After 4 years of working on that watershed the group has now formed a society called the Nechako Environment and Water Stewardship Society (NEWSS). The NWSRI has been informed that this group will be working on 32 different watersheds that flow into the Nechako River from Cheslatta Falls to Finmore. While this endeavor is a major undertaking it our groups opinion that and improvement to water quality throughout the Nechako Valley will be a benefit to the Nechako White Sturgeon.
It is important to note that in recent meetings with both the Fort Fraser and the Lower Mud River Group, membership within both organizations talked about the juvenile sturgeon that they had seen using streams in the agricultural belt as rearing grounds.

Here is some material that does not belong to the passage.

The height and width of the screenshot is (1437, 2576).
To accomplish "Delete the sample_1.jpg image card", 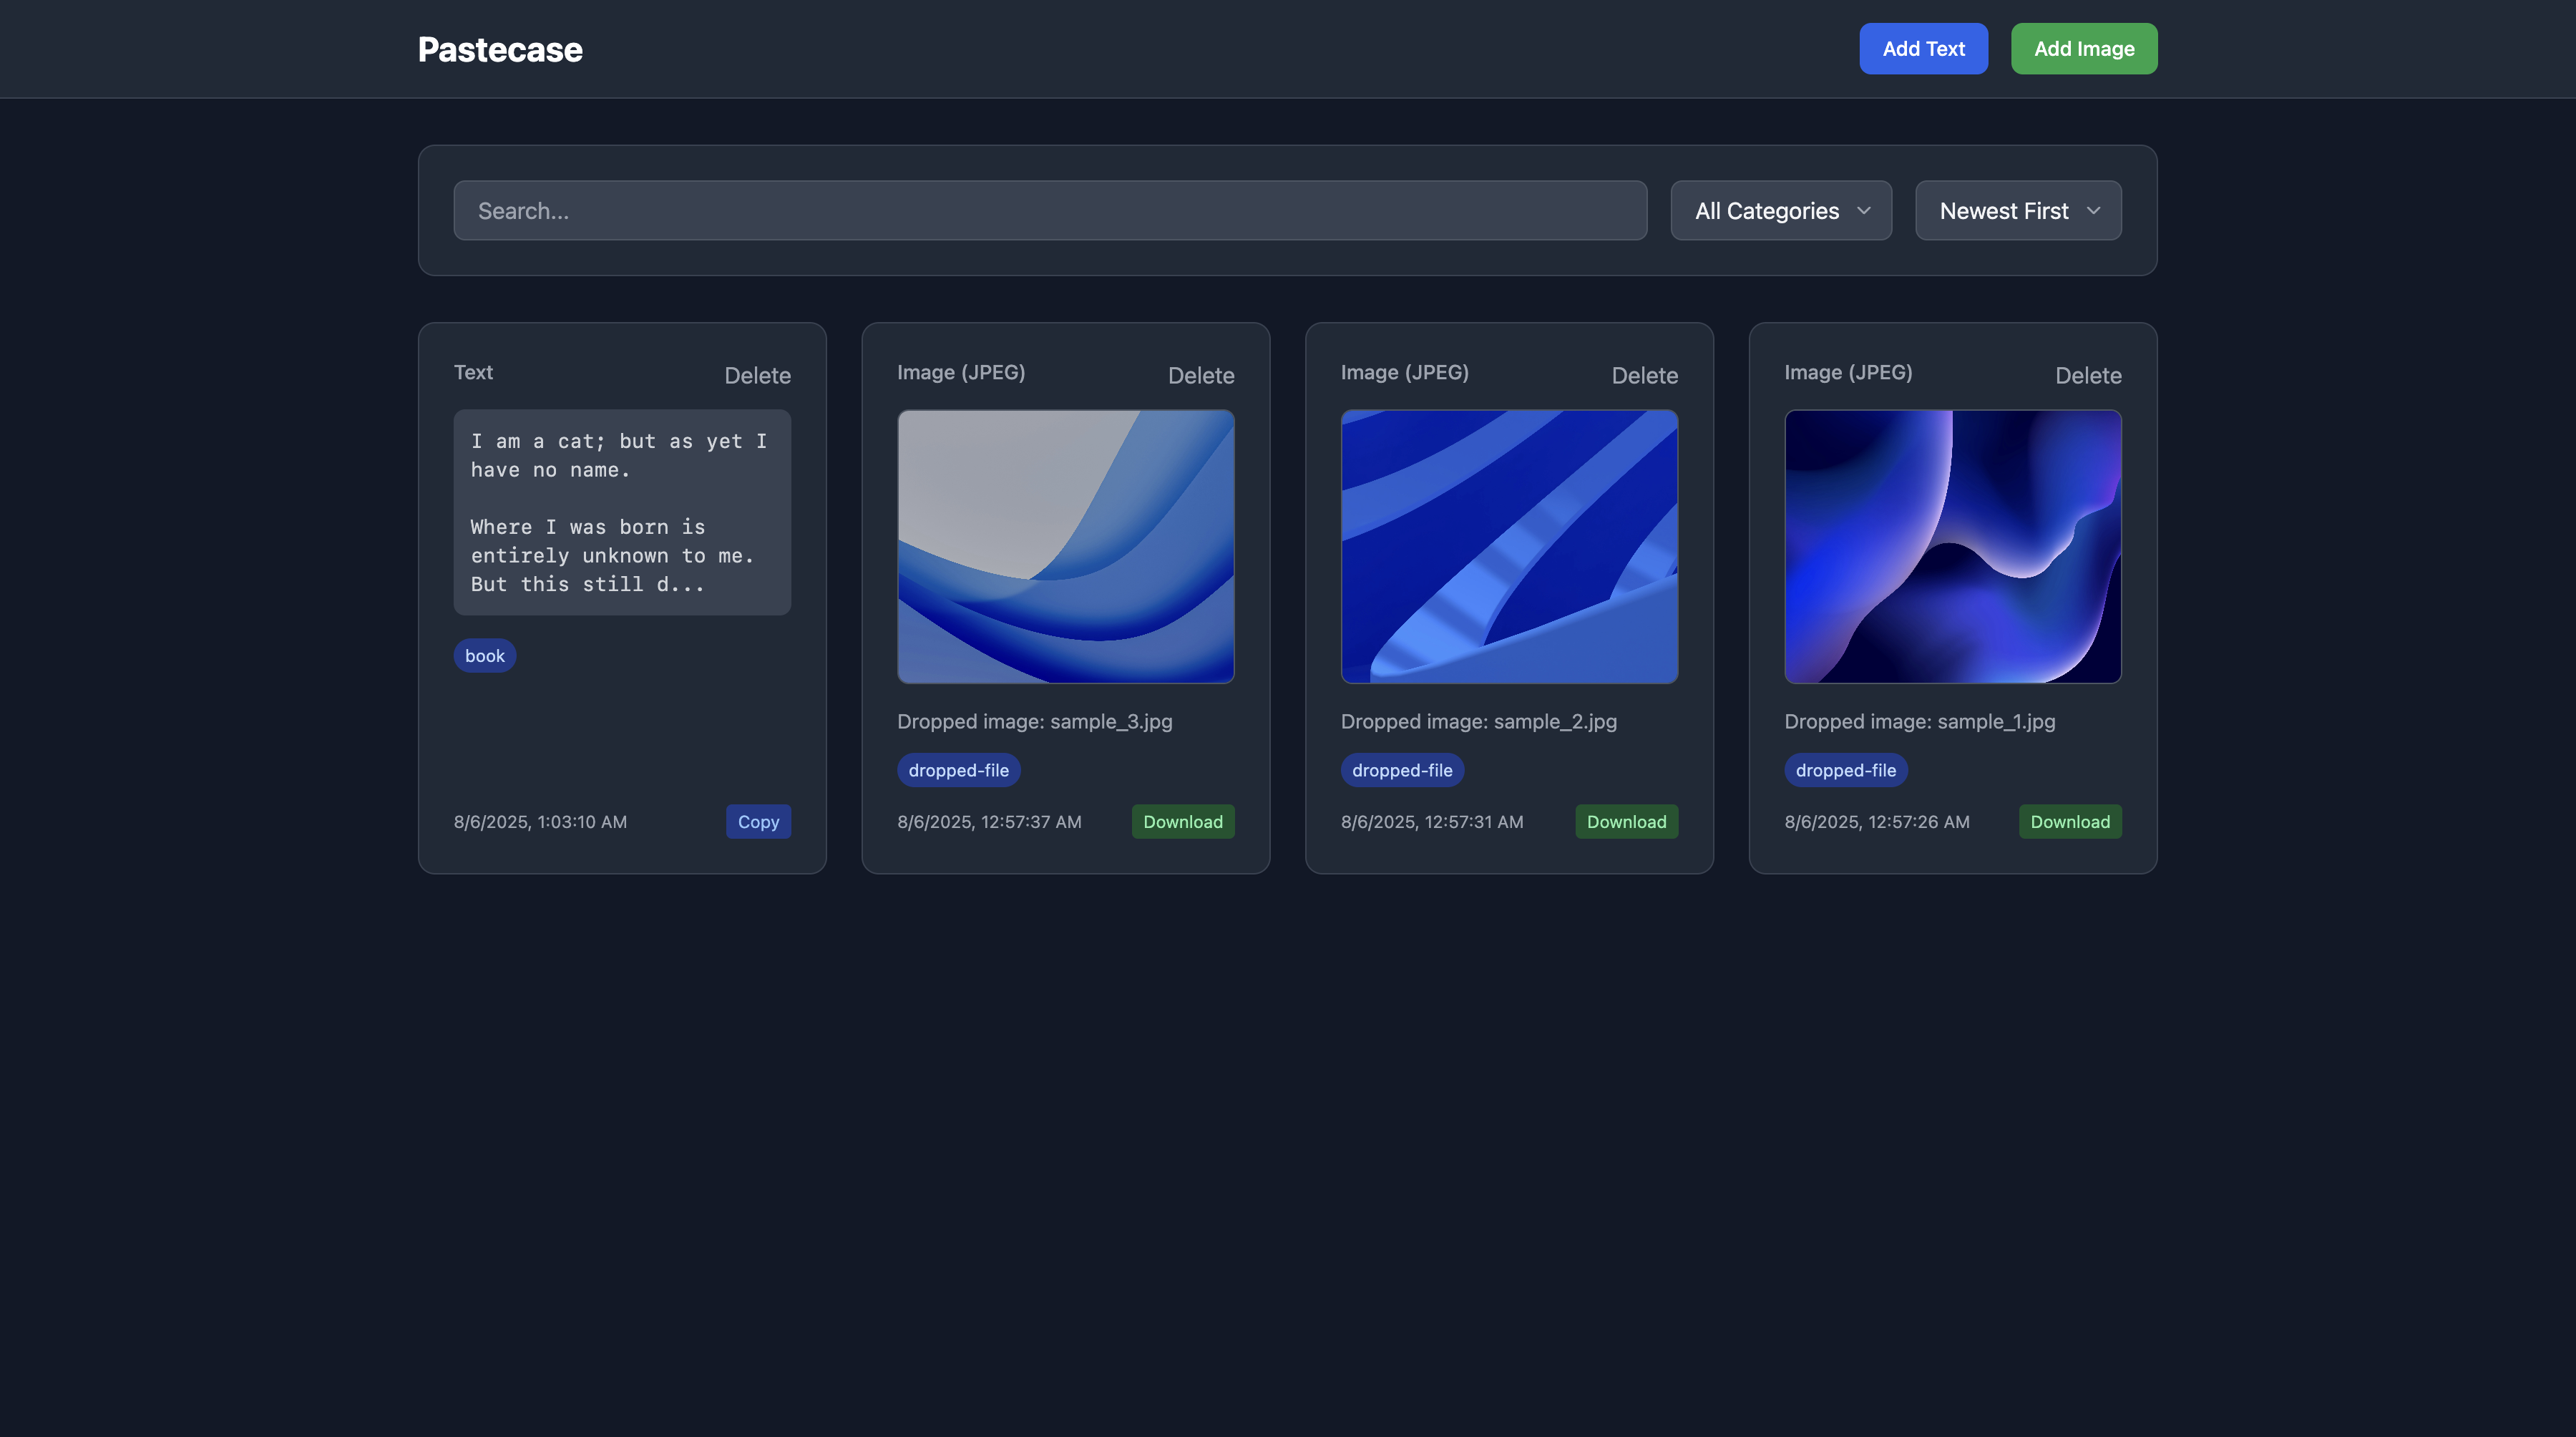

It would seem obvious that the rehabilitation of these streams will again provide valuable habitat for the Nechako White sturgeon.
The Nechako Fisheries Conservation Program (NFCP) was formed to ensure the effective implementation of the 1987 Settlement Agreement between Rio Tinto Alcan, Fisheries and Oceans Canada and the BC Ministry of Environment. The objective of the NFCP is the conservation of salmon stocks in the Nechako River.
NEWSS feels strongly that this proposal will work in concert with the NFCP objective, through our objective of repairing the riparian zone of these systems that flow into the Nechako River that will ultimately increase in-stream habitat and lower the temperature. The Murray Creek Rehabilitation Project has shown that Chinook fry extensively use these small streams as rearing habitat and we believe we can not only increase survival by lowering the temperature but also ensure that outward migration can be increased by replacing poorly installed culverts that do not function properly during low flows.